Jamieson stated his intention to go out fast after the morning heat and he was true to his word, establishing a clear lead by the half-way point.
Although the field came back at him in the second half of the race, Jamieson held them off to win in two minutes 10.43 seconds with Bath ITC-team-mate Andrew Willis in second. Jamieson said: "I paid for it towards the end, but at this stage of training I am just trying to test myself.
"That front-end speed is exactly what I am trying to improve on in the next couple of years and in order to do that I am going to have to keep forcing myself to be uncomfortable on the first 100."
Among many things that stand out about Jamieson is his ability to adapt to any situation.

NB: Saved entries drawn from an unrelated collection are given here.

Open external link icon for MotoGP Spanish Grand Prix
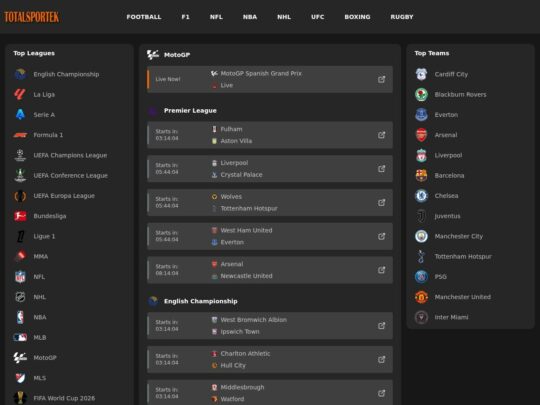540x405 pixels. [x=381, y=79]
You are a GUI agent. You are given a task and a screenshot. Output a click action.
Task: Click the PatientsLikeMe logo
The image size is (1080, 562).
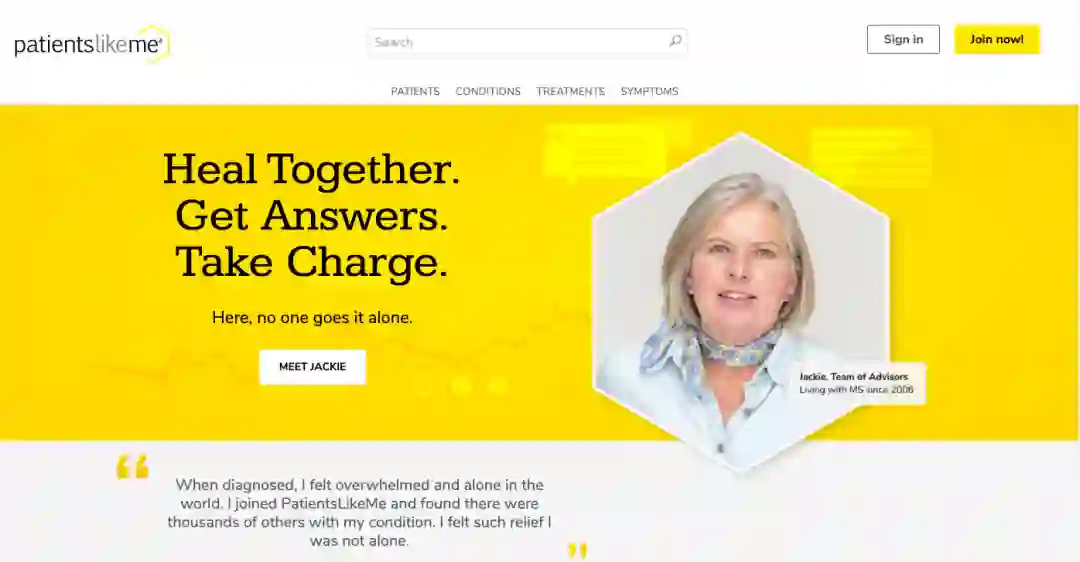pyautogui.click(x=92, y=44)
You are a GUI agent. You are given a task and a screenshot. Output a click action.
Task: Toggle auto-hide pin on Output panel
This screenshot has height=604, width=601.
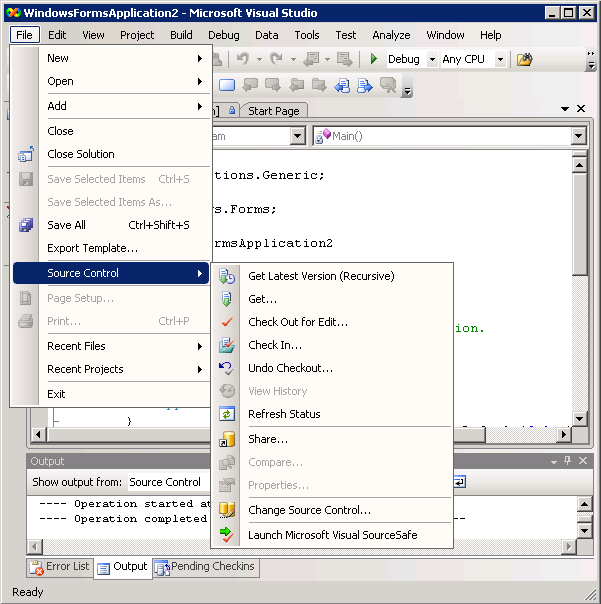click(x=567, y=461)
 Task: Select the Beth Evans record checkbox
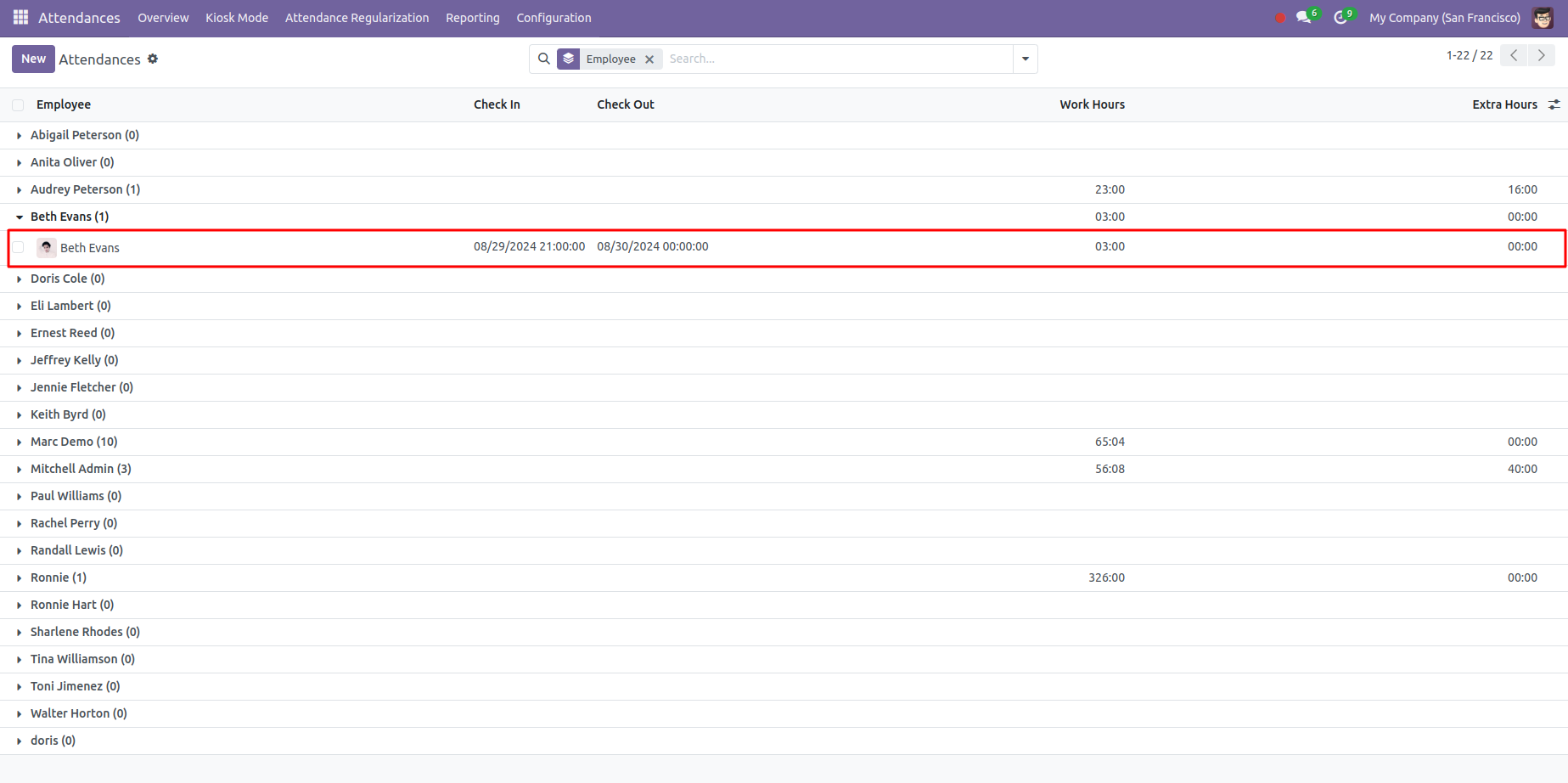(x=18, y=248)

In the 100m breaststroke on Friday night he had to swim from lane eight – where a swimmer has no idea what the fastest qualifiers are doing in the centre lanes – after a misjudgment in his heat saw him have to go through a swim-off.
It mattered little as the Glasgow-born swimmer returned to take gold in his best mid-season time. Jamieson said: "I just love racing in the finals and I think sometimes the heats are a weakness for me because sometimes I leave myself in the outside lane, which isn't intentional.

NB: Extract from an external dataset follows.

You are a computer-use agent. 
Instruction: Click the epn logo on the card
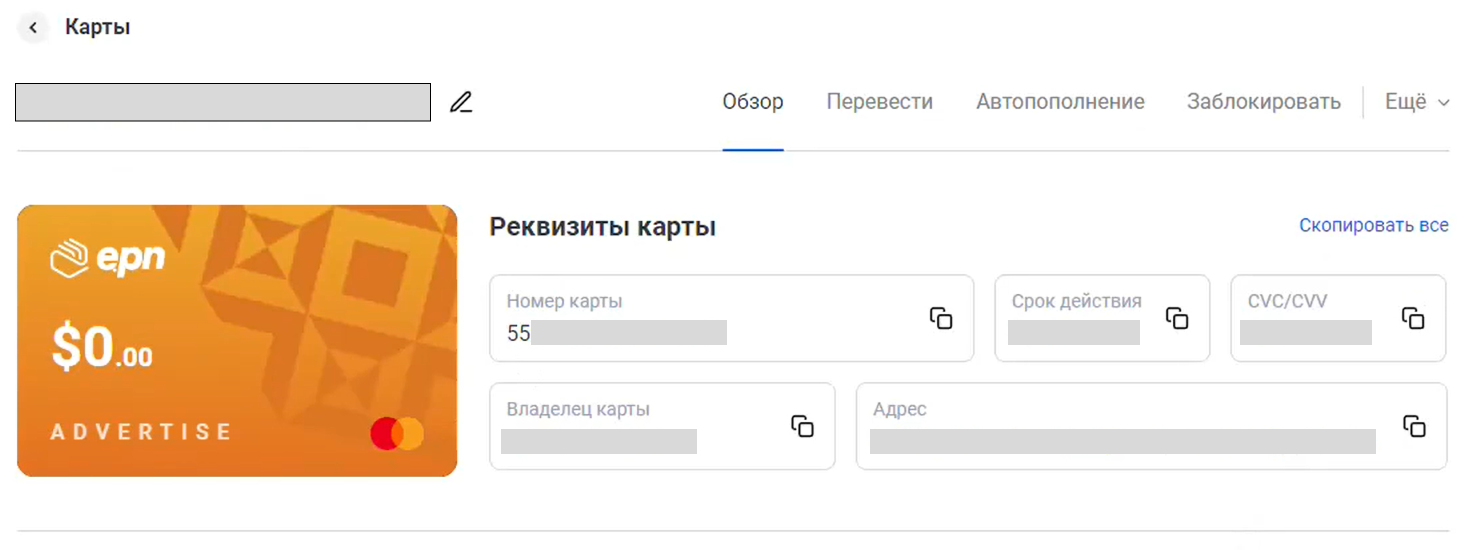coord(108,260)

"Again that is something I am going to have to work on to make sure I am in the race and in the middle lanes for the finals."
Jamieson also displays the consistency characteristic of top athletes across sport, notably since the 2011 World Championships where he finished fifth.
He added: "A few years ago I looked at the rankings and all the guys that were at the top challenging for medals. They were always posting times around the 2:10 mark, which was something I wasn't very good at.
"I used to be very much just a swimmer's swimmer and could only peak once or twice a year.
"So again that is something I have been working on, trying to improve that consistency and take little chips off my time rather than big chunks at the end of the season and it seems to be working."